On the other hand, when two methods are to be compared (e.g., a numerical modal analysis and an experimental one) through the correlation between their vibration modes for the validation and calibration of a numerical model, an appropriate approach corresponds to the comparison of experimental modal forms with numerical modal ones. In this sense, the MAC becomes an indispensable tool for such a validation, and its coefficient is obtained by Equation (4).

{MAC}_{(i, j)} = \frac{{| {ϕ_{i}^{r}}^{T} {ϕ_{j}^{c}} |}^{2}}{({ϕ_{i}^{r}}^{T} {ϕ_{i}^{r}}) ({ϕ_{j}^{c}}^{T} {ϕ_{j}^{c}})}

(4)

where

${ϕ_{i}^{r}}$ is the modal vector of the ith mode reference model;
${ϕ_{j}^{c}}$ is the modal vector of the jth mode calculated model.

The coefficient correlates the pairs of modal vectors, and its value ranges between 0 and 1. A coefficient equal to 1 indicates the modal vectors are identical and have a good correlation, whereas a 0 coefficient indicates they are orthogonal to each other, with no correlation.

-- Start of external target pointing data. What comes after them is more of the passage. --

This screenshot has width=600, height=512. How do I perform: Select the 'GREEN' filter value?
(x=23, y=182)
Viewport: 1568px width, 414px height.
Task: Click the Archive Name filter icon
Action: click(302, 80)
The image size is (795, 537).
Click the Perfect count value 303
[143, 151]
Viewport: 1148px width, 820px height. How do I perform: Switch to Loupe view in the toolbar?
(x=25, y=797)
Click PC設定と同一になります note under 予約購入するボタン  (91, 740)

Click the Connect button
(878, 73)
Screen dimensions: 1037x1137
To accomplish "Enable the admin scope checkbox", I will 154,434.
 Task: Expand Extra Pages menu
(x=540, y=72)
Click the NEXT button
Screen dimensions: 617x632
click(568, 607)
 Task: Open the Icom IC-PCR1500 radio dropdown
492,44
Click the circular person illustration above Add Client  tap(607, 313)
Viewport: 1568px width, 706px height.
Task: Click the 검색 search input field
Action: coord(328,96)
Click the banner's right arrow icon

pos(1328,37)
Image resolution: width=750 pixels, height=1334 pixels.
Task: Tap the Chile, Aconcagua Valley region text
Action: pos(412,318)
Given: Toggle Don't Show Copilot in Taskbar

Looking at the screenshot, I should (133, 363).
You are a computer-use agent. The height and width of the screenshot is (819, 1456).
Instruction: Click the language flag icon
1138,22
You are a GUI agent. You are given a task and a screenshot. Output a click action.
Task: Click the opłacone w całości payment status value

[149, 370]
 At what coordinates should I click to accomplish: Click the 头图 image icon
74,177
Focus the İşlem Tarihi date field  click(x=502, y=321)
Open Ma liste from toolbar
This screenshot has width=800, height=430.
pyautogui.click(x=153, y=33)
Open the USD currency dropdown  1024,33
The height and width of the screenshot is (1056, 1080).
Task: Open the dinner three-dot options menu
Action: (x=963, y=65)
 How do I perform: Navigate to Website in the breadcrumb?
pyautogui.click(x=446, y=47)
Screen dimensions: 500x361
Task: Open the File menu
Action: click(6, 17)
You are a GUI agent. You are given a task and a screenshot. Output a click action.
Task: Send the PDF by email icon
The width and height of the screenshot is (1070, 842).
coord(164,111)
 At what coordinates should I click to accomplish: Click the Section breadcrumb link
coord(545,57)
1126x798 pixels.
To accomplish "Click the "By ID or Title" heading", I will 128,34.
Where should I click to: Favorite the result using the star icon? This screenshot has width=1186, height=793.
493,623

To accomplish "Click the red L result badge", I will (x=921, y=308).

However, a spatial dependence of the correlation parameters is observed in relation to the function of each degree of freedom (DF) individually called COMAC (coordinate modal assurance criterion). Woo and Vacca [21] correlated the degrees of freedom contained in two modal vectors, where one of them was the reference condition. COMAC indicates the contribution of each degree of freedom to the MAC values. Both COMAC and MAC values vary from 0 to 1, according to Equation (5).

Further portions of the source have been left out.